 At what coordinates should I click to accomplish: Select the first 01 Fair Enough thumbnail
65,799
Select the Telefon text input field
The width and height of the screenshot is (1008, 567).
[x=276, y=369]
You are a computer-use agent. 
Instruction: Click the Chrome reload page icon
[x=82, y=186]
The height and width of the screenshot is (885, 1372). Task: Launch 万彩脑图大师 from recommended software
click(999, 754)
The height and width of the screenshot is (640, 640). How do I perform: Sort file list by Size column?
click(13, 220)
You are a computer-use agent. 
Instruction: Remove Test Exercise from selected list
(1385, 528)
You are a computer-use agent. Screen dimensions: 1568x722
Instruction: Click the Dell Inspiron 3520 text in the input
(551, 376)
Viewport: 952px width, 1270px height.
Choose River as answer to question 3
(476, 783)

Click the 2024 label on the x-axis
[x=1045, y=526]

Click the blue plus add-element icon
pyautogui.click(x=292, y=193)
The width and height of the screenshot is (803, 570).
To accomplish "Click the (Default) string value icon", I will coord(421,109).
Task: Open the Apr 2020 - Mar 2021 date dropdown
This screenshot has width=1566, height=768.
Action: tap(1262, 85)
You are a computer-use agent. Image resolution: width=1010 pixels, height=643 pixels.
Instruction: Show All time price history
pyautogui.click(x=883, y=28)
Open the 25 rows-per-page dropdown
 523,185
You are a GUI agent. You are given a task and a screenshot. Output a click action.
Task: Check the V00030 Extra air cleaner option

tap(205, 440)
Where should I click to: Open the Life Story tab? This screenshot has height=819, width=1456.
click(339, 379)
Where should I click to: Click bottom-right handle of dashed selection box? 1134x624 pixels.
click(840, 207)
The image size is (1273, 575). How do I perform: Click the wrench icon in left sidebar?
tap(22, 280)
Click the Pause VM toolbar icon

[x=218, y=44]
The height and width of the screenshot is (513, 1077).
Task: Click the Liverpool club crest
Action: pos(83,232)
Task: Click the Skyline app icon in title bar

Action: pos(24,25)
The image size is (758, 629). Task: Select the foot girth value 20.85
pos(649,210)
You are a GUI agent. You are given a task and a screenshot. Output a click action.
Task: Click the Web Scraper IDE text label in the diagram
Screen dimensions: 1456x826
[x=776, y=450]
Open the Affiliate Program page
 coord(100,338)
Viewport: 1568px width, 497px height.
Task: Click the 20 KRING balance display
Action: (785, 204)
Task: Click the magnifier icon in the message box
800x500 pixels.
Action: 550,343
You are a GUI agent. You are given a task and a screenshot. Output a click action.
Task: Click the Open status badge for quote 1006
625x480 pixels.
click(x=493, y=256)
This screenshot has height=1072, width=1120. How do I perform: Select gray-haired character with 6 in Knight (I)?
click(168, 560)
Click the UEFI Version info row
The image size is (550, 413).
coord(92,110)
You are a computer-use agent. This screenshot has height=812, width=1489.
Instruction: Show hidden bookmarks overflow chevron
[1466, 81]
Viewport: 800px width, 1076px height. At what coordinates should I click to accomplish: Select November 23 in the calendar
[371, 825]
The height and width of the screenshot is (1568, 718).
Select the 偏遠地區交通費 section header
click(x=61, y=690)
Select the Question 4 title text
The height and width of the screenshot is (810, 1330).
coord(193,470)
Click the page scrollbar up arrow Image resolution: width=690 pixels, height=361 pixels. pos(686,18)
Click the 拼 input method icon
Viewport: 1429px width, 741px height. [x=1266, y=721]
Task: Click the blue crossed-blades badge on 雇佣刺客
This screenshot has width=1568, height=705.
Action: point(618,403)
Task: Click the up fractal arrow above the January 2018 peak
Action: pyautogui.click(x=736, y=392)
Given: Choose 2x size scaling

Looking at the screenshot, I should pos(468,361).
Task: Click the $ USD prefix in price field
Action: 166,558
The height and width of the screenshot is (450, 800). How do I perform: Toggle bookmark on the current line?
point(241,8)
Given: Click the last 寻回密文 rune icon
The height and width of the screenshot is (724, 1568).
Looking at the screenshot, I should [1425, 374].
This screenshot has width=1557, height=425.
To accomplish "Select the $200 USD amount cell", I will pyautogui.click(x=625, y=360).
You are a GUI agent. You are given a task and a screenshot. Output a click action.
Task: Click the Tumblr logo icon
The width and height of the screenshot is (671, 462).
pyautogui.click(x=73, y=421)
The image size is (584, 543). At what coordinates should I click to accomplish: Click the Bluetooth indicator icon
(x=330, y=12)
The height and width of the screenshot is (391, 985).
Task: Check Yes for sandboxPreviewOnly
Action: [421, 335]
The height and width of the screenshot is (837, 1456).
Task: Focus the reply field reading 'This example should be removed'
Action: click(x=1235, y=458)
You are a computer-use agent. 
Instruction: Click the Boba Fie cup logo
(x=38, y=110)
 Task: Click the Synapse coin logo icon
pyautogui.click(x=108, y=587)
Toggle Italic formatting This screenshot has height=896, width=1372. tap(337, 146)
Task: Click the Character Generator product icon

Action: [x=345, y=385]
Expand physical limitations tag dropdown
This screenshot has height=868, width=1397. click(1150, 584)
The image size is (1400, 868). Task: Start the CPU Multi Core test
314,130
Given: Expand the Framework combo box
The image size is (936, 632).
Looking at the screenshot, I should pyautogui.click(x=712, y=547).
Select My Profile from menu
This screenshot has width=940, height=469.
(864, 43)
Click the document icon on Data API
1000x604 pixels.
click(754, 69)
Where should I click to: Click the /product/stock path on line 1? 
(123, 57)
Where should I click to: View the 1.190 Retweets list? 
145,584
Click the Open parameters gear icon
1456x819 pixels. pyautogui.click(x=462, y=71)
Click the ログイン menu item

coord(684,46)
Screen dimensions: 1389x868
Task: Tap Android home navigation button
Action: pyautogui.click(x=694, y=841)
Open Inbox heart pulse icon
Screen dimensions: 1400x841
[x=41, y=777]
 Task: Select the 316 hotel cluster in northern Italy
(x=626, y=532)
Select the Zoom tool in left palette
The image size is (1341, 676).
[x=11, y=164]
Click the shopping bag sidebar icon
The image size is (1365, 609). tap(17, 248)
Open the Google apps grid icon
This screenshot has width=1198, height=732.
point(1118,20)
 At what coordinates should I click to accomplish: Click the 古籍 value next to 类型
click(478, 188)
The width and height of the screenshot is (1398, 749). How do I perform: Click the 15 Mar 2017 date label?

-----

Rewrite the rows from the first one up to and including the line with "I will coord(421,109).", changing "Instruction" to "Command" and leaving everything else unchanged.

 At what coordinates should I click to accomplish: Select the first 01 Fair Enough thumbnail
65,799
Select the Telefon text input field
The width and height of the screenshot is (1008, 567).
[x=276, y=369]
You are a computer-use agent. 
Command: Click the Chrome reload page icon
[x=82, y=186]
The height and width of the screenshot is (885, 1372). Task: Launch 万彩脑图大师 from recommended software
click(999, 754)
The height and width of the screenshot is (640, 640). How do I perform: Sort file list by Size column?
click(13, 220)
You are a computer-use agent. 
Command: Remove Test Exercise from selected list
(1385, 528)
You are a computer-use agent. Screen dimensions: 1568x722
Command: Click the Dell Inspiron 3520 text in the input
(551, 376)
Viewport: 952px width, 1270px height.
Choose River as answer to question 3
(476, 783)

Click the 2024 label on the x-axis
[x=1045, y=526]

Click the blue plus add-element icon
pyautogui.click(x=292, y=193)
The width and height of the screenshot is (803, 570).
To accomplish "Click the (Default) string value icon", I will coord(421,109).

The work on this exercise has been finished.